:: EXERCISE DIRECTIONS ::
In the records below, the lines from the one with "Switch to 违规查询 tab" through the last are to be printed exactly, and nothing else.

:: Stored data ::
+++

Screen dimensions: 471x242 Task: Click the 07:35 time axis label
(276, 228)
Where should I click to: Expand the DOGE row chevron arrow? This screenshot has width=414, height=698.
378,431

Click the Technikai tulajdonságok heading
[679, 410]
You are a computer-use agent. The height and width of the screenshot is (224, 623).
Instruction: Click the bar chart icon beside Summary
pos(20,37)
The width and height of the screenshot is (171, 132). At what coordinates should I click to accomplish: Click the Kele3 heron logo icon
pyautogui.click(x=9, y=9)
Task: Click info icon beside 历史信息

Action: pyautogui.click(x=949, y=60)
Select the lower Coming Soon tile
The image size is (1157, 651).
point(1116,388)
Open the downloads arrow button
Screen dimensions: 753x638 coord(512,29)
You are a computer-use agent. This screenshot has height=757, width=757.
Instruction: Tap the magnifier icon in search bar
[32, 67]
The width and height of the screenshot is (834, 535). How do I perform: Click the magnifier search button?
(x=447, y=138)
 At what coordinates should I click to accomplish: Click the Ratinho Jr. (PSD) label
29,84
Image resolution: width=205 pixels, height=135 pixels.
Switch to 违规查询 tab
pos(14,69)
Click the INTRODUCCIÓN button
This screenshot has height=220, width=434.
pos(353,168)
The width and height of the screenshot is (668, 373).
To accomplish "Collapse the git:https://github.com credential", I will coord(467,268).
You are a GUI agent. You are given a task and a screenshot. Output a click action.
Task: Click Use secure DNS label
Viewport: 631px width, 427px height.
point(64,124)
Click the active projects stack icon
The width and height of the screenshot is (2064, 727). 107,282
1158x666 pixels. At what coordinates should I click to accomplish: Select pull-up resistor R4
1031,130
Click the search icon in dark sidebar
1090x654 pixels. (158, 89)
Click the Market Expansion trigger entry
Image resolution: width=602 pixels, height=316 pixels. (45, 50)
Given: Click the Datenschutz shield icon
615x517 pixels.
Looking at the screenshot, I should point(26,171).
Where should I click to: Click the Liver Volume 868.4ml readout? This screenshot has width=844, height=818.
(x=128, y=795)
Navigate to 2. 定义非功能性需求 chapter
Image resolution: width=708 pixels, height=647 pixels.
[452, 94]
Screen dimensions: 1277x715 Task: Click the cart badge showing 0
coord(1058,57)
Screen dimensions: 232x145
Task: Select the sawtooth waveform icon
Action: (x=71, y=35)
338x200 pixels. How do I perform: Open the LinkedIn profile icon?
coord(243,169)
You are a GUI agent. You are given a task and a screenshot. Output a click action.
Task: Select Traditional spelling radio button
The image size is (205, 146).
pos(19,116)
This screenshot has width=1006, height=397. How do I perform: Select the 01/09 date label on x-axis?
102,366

+++

:: OUTPUT ::
Switch to 违规查询 tab
pos(14,69)
Click the INTRODUCCIÓN button
This screenshot has height=220, width=434.
pos(353,168)
The width and height of the screenshot is (668, 373).
To accomplish "Collapse the git:https://github.com credential", I will coord(467,268).
You are a GUI agent. You are given a task and a screenshot. Output a click action.
Task: Click Use secure DNS label
Viewport: 631px width, 427px height.
point(64,124)
Click the active projects stack icon
The width and height of the screenshot is (2064, 727). 107,282
1158x666 pixels. At what coordinates should I click to accomplish: Select pull-up resistor R4
1031,130
Click the search icon in dark sidebar
1090x654 pixels. (158, 89)
Click the Market Expansion trigger entry
Image resolution: width=602 pixels, height=316 pixels. (45, 50)
Given: Click the Datenschutz shield icon
615x517 pixels.
Looking at the screenshot, I should point(26,171).
Where should I click to: Click the Liver Volume 868.4ml readout? This screenshot has width=844, height=818.
(x=128, y=795)
Navigate to 2. 定义非功能性需求 chapter
Image resolution: width=708 pixels, height=647 pixels.
[452, 94]
Screen dimensions: 1277x715 Task: Click the cart badge showing 0
coord(1058,57)
Screen dimensions: 232x145
Task: Select the sawtooth waveform icon
Action: (x=71, y=35)
338x200 pixels. How do I perform: Open the LinkedIn profile icon?
coord(243,169)
You are a GUI agent. You are given a task and a screenshot. Output a click action.
Task: Select Traditional spelling radio button
The image size is (205, 146).
pos(19,116)
This screenshot has width=1006, height=397. How do I perform: Select the 01/09 date label on x-axis?
102,366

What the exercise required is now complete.